• Excerpted passage
____________

A suit to set aside a deed is not a suit to recover real estate, but is a suit of a personal action. Jansen v. Fitzpatrick, 14 S.W.3d 426, 432 (Tex. App.-Houston [14th Dist.] 2000, no pet.); McMeens v. Pease, 878 S.W.2d 185, 190 (Tex. App.-Corpus Christi 1994, writ denied). It is considered a chose in action which is defined as "a personal right not reduced into possession, but recoverable by suit at law." Vinson & Elkins v. Moran, 946 S.W.2d 381, 389-390 (Tex. App.-Houston [14th Dist.] 1997, writ dism'd by agr.); see also Jansen, 14 S.W.3d at 432. A chose in action is assignable in all but five instances, none of which apply in this case.2 Therefore, Murray's cause of action through her position as executor of Salter's estate is assignable.

Also, the record shows that the cause of action was transferred to Welch under section 12.014 of the Texas Property Code.

____________

• Collected material
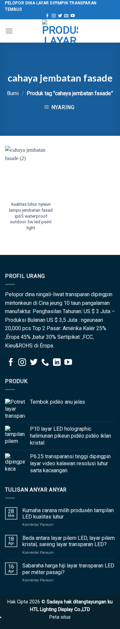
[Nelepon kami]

____________

• Exercises to complete
a: In the excerpt on suits to set aside a deed, how is a chose in action defined?
b: From the excerpt on suits to set aside a deed, extract everything from "A suit to set" down to "estate is assignable.".
Rely solely on the excerpt on suits to set aside a deed, not on the material.

• Results in order
a: It is defined as "a personal right not reduced into possession, but recoverable by suit at law."

b:
A suit to set aside a deed is not a suit to recover real estate, but is a suit of a personal action. Jansen v. Fitzpatrick, 14 S.W.3d 426, 432 (Tex. App.-Houston [14th Dist.] 2000, no pet.); McMeens v. Pease, 878 S.W.2d 185, 190 (Tex. App.-Corpus Christi 1994, writ denied). It is considered a chose in action which is defined as "a personal right not reduced into possession, but recoverable by suit at law." Vinson & Elkins v. Moran, 946 S.W.2d 381, 389-390 (Tex. App.-Houston [14th Dist.] 1997, writ dism'd by agr.); see also Jansen, 14 S.W.3d at 432. A chose in action is assignable in all but five instances, none of which apply in this case.2 Therefore, Murray's cause of action through her position as executor of Salter's estate is assignable.